• [PROBLEM REQUIREMENTS]
Please convert the stretch from the line containing "is (1603, 832)." through the end of the material into a JSON list of strings, one string per line, leaving out blank lines and the pictures.

• [INPUT]
*-*-*
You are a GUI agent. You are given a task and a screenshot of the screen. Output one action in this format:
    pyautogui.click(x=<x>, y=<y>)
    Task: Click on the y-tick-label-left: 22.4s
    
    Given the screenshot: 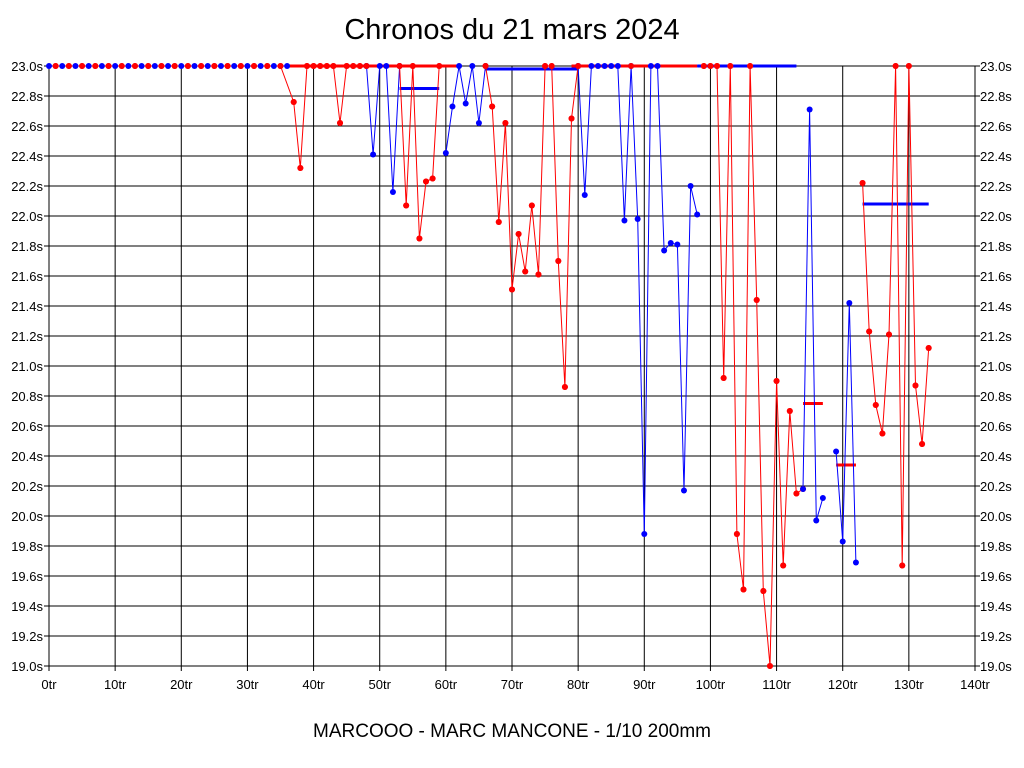 What is the action you would take?
    pyautogui.click(x=27, y=156)
    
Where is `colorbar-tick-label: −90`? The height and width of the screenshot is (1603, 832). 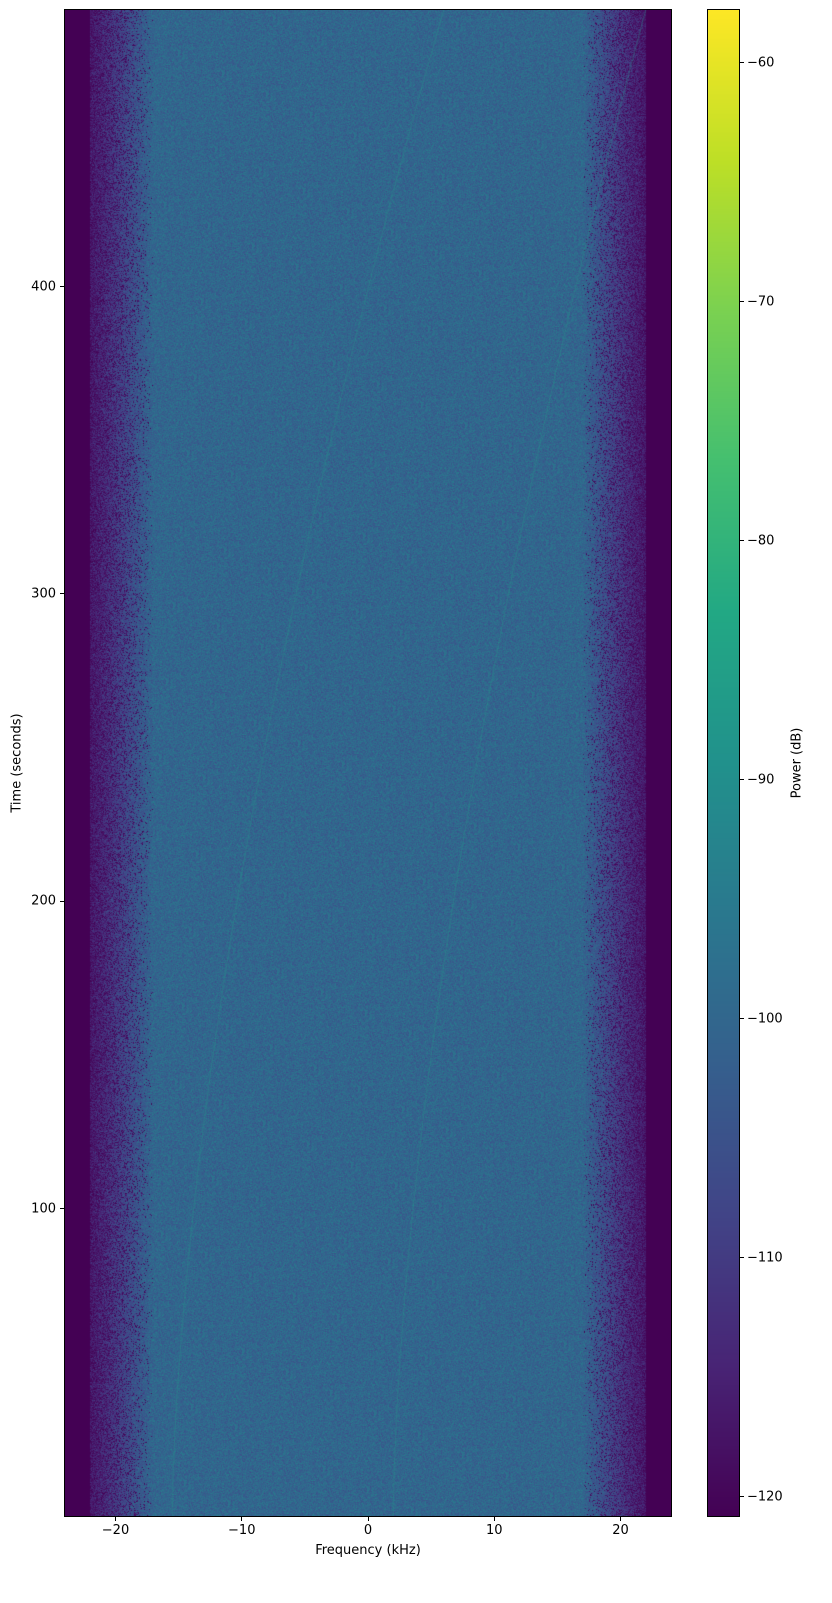
colorbar-tick-label: −90 is located at coordinates (761, 780).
*-*-*
• [RESPONSE BELOW]
[
  "Where is `colorbar-tick-label: −90`? The height and width of the screenshot is (1603, 832). ",
  "colorbar-tick-label: −90 is located at coordinates (761, 780)."
]